Farmer leaders have focused on Bihar after getting huge support from Punjab, Haryana, parts of Uttar Pradesh, Rajasthan and Madhya Pradesh.

Explaining the reasons behind focus on Bihar, Chaduni said, “People of Bihar understand the entire matter. We want the agitation to spread in Bihar because the example of “Bihar model” is cited by BJP leaders in favour of new laws. That’s why the association of Bihar farmers with this agitation has special importance. We are receiving a lot of phone calls from farmer leaders of Bihar and hope that the agitation will pick up in the state soon despite the fact that there are only small farmer organisations in Bihar.”

In 2006, Bihar CM Nitish Kumar’s government showed the way by repealing his state’s Agricultural Produce Market Committee (APMC) Act and allowing crops to be freely traded outside the state’s regulated mandis. According to Chaduni, the farmers of Bihar don’t get MSP after the mandi system was abolished there in 2006 forcing them to go to other states as labourers.

According to Tuddu, Chaduni suggested that they should hold more dharnas, rallies in Bihar to put pressure on the central government keeping in view the long distance between Bihar and the national capital. “We can’t go to Delhi from Bihar in tractor-trolleys like the farmers of Haryana and Punjab as the distance ranges from 1,200 to 1,500 km to Delhi from different parts of Bihar. But certainly, we will go to Delhi but mainly on trains,” Tuddu told The Indian Express over phone.

“I believe almost 90 per cent of the farmers in Bihar have very small land holdings mostly with two or even less than two acres. And the small farmers will be most affected because of such laws,” added Tuddu, demanding that the three farm laws be repealed.

According to Tuddu, they have already launched district-level programmes against three Acts in Bihar.

“Both Prime Minister Narendra Modi and Bihar Chief Minister Nitish Kumar say the farmers of Bihar are satisfied (with such policies). APMC mandis were closed first of all in Bihar. We want to show that the Bihar farmers are not satisfied with the government of Centre and state. We also want that purchase of crops below the minimum support price (MSP) be made a criminal offence,” said Tuddu adding the Bihar farmers will move to Patna in tractor-trolleys on January 5.

“We will hold dharnas in Patna for three days. We have discussed the programme with Chaduni and Madhya Pradesh farmer leader Shiv Kumar Sharma Kakkaji,” he added.

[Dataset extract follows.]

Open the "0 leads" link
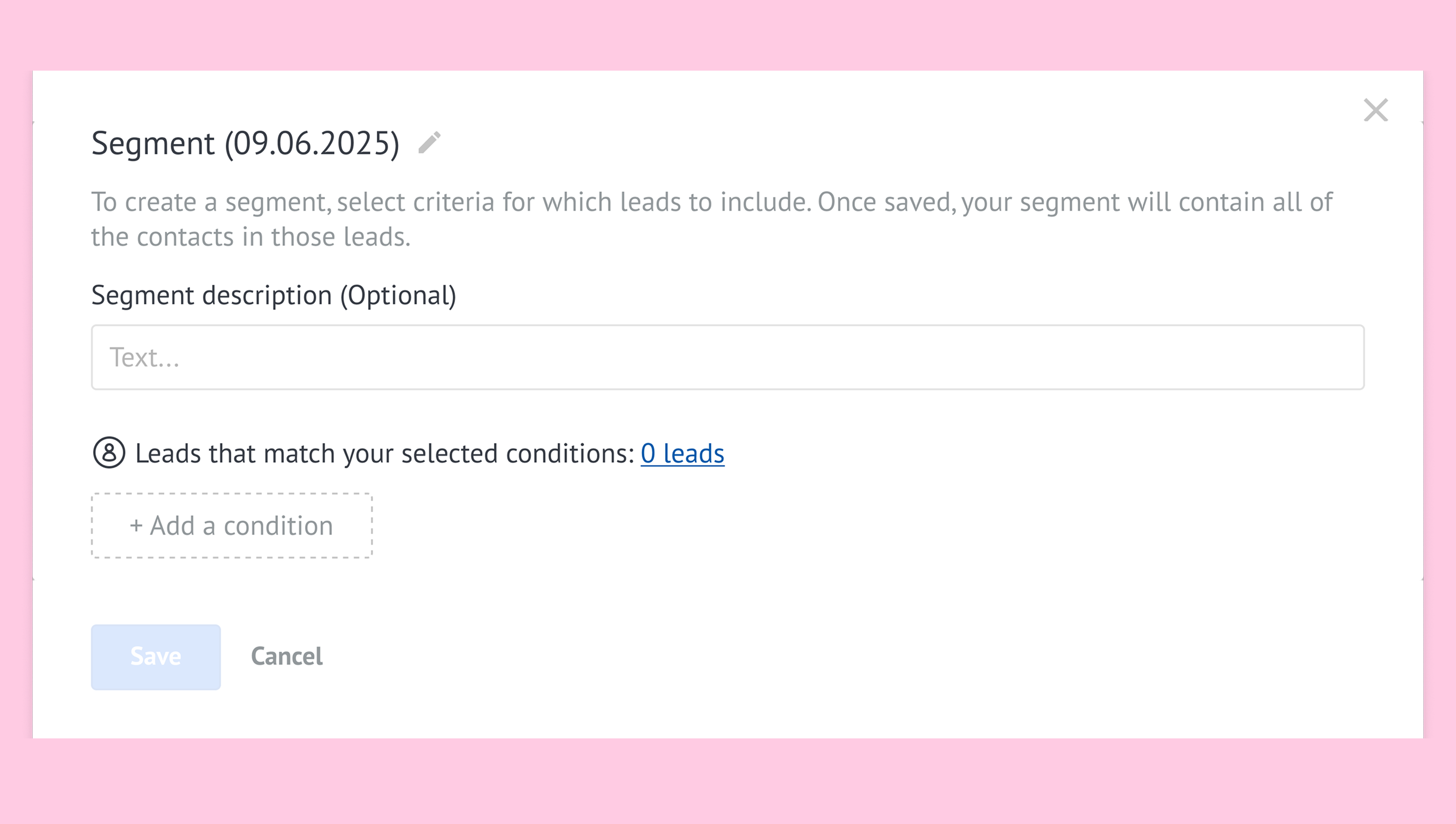Viewport: 1456px width, 824px height. click(x=682, y=453)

Another farmer leader from Bihar, Dhananjay Singh Madhu said they will work on a two-tier strategy. “We will not only hold programmes in Bihar towns but will also go to Delhi,” said Madhu, who is convener of Kisan Majdoor Swaraj Samiti.

According to Madhu, there is undercurrent among the farmers of Bihar too with local residents, who have gone to Punjab and Haryana for labour purposes, telling about the adverse impact of the farm laws and the ongoing agitation against these laws in both states.

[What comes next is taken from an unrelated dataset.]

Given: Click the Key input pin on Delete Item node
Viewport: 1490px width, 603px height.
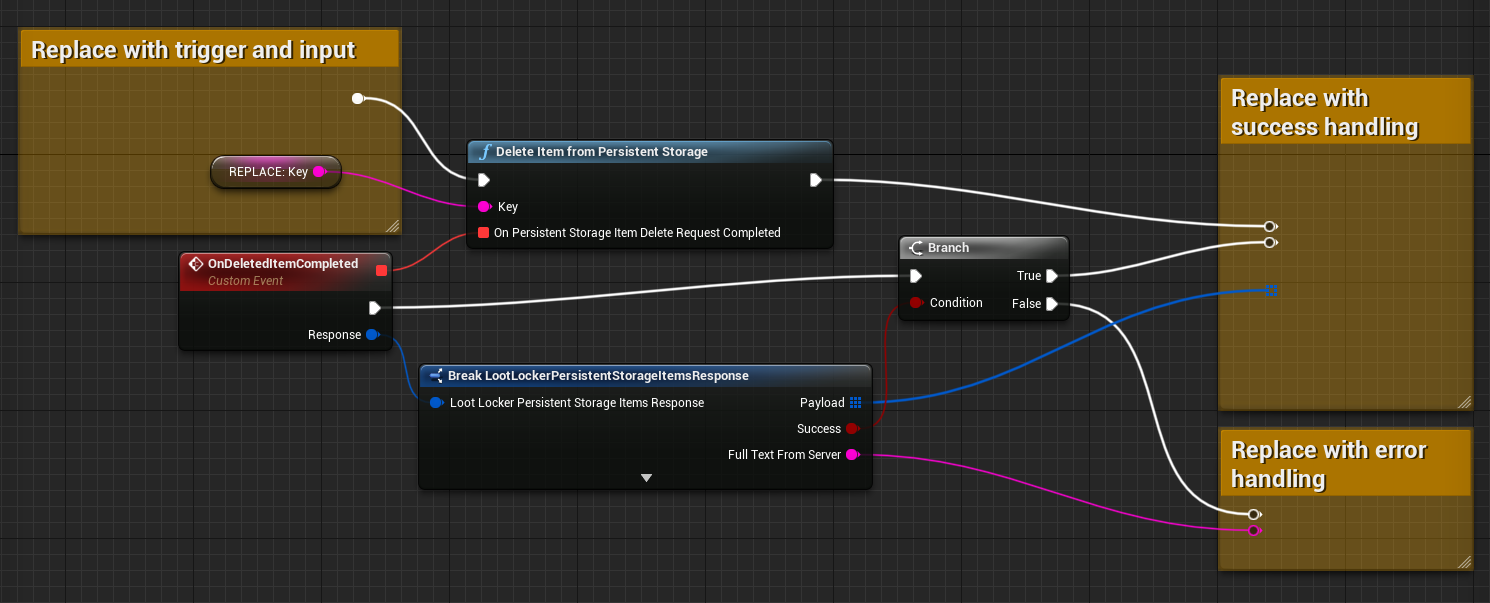Looking at the screenshot, I should pos(484,207).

“These labourers have small land holdings in Bihar too, but they go to Punjab and Haryana for labour purposes. Apart from their feedback, the farmers are coming to know about these laws through social media too. So, the ground has been prepared. There is just a need for organised efforts to mobilise the Bihar farmers for a big agitation,” said Madhu, who has spent a week at Singhu border of Delhi.

It was on the invitation of Madhu that Chaduni had gone to Patna on Monday.

Madhu claimed that almost 7,000 mandis have already been closed in Bihar and the government doesn’t purchase the crops at MSP except a small quantity of paddy.

“The farmers in Bihar don’t know about the MSP as the government doesn’t offer MSP to the farmers for their crops. Bihar is a big producer of onion and it is even exported to Bangladesh but there is no purchaser of onion from farmers at fair prices,” he said.